Top of EXERCISE INPUT

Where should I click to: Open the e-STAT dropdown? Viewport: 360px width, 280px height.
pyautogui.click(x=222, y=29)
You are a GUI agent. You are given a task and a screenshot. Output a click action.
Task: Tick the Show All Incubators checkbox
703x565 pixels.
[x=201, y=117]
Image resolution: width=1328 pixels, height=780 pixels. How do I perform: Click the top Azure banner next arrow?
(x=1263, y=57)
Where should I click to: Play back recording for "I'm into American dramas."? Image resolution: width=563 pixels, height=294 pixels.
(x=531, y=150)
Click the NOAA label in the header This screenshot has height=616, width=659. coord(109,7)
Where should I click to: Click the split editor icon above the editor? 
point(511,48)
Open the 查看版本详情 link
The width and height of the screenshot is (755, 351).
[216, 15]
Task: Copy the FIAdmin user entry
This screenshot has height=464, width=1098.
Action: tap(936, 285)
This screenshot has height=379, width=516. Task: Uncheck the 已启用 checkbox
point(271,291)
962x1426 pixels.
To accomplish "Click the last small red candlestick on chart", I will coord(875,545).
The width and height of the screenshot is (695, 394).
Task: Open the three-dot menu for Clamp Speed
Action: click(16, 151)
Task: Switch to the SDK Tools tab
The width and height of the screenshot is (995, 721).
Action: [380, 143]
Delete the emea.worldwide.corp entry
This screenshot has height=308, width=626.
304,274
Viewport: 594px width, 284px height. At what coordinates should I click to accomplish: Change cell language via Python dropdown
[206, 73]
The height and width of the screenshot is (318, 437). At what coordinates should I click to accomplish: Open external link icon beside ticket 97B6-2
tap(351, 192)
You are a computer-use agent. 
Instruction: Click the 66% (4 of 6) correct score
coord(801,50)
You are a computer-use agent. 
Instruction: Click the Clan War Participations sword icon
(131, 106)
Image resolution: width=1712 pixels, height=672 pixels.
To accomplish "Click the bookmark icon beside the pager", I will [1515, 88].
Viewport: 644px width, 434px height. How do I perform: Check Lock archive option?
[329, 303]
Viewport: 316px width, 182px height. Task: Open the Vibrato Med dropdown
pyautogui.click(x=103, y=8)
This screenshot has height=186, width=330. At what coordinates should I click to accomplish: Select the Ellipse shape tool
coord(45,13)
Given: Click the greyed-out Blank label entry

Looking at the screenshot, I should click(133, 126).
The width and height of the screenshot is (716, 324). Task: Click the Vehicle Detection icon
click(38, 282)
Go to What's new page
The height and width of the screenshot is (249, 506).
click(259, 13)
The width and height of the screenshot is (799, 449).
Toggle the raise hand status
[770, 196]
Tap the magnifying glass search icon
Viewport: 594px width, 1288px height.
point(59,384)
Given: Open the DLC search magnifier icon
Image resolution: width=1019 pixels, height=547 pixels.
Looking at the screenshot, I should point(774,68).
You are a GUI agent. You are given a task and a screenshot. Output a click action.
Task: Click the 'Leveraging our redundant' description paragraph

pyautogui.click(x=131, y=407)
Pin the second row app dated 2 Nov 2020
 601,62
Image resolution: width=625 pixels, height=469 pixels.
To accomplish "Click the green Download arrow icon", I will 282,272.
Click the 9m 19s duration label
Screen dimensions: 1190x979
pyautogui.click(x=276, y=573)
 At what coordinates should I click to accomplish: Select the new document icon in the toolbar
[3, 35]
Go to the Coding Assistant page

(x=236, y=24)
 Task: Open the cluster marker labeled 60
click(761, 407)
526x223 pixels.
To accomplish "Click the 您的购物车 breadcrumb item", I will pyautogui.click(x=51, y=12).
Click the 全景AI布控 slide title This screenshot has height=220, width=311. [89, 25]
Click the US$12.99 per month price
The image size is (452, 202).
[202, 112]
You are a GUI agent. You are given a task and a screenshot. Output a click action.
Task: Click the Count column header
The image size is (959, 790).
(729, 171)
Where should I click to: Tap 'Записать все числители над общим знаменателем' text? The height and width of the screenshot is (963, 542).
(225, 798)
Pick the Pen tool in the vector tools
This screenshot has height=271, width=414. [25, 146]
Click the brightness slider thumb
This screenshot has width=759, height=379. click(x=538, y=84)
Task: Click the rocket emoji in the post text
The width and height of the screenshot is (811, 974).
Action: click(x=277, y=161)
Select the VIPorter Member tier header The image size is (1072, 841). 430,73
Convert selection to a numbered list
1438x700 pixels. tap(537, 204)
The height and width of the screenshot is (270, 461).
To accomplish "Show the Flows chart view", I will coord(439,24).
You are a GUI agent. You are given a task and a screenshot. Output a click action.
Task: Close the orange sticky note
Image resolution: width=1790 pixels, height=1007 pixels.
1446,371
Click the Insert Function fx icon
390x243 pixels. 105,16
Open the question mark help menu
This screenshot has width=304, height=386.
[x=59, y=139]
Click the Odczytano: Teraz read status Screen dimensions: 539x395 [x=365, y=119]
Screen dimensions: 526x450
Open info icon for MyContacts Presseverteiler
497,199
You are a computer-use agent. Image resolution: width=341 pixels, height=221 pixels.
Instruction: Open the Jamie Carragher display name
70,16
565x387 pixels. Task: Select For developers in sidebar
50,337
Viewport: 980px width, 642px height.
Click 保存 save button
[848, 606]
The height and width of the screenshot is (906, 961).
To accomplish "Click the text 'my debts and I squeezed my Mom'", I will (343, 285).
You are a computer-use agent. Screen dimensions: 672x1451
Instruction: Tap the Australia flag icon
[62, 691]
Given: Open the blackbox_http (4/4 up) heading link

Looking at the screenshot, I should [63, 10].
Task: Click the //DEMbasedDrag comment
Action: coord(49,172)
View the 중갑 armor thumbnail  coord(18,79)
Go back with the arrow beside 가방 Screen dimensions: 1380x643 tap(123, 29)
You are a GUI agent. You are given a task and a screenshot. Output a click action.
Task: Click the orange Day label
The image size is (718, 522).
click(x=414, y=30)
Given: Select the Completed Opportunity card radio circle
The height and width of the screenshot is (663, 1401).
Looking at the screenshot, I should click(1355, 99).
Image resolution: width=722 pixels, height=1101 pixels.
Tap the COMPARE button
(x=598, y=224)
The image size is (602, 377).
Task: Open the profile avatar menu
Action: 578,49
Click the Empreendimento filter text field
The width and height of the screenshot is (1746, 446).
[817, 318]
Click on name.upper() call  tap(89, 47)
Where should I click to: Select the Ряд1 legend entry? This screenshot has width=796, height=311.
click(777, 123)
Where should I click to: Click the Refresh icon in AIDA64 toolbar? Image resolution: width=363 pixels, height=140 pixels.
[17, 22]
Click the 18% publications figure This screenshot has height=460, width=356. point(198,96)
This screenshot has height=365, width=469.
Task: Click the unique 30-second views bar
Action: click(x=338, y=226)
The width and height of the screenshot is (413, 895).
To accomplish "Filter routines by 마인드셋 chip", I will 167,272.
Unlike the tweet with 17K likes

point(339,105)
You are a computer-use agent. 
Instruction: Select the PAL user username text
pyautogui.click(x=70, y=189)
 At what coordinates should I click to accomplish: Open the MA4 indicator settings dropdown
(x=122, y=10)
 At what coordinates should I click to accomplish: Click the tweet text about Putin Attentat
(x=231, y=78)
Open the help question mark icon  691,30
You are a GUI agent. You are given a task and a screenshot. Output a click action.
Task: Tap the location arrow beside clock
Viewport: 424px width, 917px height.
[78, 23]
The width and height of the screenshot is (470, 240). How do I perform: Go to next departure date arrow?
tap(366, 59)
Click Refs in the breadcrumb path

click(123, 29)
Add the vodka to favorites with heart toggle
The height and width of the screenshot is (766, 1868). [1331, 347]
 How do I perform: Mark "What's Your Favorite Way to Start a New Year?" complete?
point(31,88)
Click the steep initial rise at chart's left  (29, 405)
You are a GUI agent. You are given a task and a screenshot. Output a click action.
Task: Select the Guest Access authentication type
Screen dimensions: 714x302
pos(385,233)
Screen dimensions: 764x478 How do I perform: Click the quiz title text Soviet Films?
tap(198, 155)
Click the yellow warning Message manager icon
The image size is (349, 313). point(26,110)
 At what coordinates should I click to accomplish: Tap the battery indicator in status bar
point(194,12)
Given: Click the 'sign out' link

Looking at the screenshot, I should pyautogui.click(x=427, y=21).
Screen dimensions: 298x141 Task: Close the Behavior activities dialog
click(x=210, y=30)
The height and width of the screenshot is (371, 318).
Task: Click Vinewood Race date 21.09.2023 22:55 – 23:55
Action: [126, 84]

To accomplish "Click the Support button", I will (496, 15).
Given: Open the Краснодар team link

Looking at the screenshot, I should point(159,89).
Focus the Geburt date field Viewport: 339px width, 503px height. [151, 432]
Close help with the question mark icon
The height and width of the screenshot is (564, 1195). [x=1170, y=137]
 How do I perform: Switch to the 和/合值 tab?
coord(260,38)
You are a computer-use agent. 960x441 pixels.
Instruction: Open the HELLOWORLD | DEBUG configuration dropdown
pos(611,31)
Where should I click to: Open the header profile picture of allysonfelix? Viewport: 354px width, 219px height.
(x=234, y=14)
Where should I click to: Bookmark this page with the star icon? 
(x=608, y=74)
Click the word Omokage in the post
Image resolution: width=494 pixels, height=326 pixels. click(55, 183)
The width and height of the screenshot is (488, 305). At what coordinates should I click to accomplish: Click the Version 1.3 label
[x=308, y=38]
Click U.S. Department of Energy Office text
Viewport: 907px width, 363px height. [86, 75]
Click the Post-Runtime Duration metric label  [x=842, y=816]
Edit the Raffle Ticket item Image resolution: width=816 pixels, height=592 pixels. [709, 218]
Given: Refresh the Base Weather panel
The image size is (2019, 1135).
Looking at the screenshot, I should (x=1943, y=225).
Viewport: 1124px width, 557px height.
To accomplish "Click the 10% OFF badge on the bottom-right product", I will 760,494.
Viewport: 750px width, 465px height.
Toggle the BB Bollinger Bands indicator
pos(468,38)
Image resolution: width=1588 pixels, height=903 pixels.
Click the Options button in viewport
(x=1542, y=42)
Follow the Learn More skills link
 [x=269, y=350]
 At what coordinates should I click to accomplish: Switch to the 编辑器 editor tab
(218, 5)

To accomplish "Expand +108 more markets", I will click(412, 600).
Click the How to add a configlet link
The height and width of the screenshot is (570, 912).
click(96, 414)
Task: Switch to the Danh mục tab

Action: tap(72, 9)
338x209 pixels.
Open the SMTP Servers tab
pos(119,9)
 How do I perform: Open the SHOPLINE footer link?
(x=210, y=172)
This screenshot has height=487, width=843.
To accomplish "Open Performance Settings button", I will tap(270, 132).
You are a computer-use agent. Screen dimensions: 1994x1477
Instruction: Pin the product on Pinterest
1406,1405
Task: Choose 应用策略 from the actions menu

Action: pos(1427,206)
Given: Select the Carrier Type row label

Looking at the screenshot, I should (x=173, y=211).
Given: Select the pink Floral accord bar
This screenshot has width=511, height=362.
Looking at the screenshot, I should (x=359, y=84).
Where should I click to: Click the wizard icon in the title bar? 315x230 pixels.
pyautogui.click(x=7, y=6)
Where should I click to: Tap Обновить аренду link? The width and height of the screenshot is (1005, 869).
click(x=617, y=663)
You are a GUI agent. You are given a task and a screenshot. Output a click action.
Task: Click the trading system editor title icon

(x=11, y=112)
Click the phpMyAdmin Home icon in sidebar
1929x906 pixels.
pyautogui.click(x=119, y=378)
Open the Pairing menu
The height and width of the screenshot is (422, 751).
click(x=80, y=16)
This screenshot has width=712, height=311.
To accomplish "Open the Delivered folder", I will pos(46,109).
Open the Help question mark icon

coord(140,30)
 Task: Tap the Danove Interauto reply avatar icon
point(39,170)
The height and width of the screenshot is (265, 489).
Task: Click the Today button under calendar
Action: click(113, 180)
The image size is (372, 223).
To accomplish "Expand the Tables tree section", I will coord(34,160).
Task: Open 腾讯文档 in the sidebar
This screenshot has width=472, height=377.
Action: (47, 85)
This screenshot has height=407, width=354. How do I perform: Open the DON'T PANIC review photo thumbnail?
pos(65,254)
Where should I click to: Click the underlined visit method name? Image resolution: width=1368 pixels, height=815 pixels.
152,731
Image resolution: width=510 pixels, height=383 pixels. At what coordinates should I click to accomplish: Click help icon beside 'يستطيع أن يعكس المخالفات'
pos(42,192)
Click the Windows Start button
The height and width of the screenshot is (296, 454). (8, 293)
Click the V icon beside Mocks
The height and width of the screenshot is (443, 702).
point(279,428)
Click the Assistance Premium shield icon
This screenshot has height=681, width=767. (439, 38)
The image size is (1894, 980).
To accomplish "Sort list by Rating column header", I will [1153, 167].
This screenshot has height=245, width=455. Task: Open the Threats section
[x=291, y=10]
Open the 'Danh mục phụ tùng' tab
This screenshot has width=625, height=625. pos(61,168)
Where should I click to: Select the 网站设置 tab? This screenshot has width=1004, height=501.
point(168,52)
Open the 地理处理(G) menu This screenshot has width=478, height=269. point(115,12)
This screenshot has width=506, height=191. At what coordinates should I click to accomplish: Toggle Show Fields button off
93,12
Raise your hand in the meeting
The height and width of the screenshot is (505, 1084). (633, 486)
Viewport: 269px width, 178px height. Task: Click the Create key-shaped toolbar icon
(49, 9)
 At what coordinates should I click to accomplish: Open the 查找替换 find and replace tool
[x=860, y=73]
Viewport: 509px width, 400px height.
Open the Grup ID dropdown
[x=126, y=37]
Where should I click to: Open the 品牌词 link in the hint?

Bottom of EXERCISE INPUT

Go through the entries and copy every line that has "Expand".

§ ANSWER TO THE EXERCISE
To accomplish "Expand +108 more markets", I will click(412, 600).
To accomplish "Expand the Tables tree section", I will coord(34,160).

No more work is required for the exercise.